→ Description of the task:
Pull out each of the lines below that contains the word "Open". Case counts.

→ Data for this task:

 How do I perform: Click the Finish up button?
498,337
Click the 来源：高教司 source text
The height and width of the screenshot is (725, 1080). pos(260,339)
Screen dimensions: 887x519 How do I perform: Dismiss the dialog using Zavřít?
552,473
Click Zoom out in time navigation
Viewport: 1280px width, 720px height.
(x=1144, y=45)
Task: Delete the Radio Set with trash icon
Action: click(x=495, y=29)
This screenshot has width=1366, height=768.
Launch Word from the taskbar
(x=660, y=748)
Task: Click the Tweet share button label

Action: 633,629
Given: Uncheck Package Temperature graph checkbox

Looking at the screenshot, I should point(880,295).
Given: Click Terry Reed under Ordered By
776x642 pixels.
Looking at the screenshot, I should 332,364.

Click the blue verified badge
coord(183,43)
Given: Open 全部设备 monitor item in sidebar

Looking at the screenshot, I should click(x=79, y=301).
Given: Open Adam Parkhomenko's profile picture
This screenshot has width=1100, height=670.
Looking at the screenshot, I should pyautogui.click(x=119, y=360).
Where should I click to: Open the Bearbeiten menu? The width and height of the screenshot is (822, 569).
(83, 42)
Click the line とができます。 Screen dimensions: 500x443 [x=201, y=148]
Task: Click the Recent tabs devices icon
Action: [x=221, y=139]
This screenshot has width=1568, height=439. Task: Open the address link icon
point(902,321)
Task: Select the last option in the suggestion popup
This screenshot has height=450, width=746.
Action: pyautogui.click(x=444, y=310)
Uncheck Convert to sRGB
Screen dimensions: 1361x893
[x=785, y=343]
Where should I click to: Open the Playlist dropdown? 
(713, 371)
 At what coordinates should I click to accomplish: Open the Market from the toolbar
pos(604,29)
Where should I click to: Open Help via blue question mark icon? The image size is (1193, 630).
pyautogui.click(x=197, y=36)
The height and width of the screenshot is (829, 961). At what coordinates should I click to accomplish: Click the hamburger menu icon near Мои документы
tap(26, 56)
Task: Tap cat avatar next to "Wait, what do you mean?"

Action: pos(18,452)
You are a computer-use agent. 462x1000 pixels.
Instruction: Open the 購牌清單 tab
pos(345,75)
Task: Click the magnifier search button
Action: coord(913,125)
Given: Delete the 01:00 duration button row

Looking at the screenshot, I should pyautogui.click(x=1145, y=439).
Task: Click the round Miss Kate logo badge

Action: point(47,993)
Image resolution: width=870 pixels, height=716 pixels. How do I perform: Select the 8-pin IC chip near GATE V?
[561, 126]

→ Task solution:
Given: Open 全部设备 monitor item in sidebar
Given: Open Adam Parkhomenko's profile picture
Where should I click to: Open the Bearbeiten menu? The width and height of the screenshot is (822, 569).
This screenshot has width=1568, height=439. Task: Open the address link icon
Where should I click to: Open the Playlist dropdown? 
 At what coordinates should I click to accomplish: Open the Market from the toolbar
Where should I click to: Open Help via blue question mark icon? The image size is (1193, 630).
Instruction: Open the 購牌清單 tab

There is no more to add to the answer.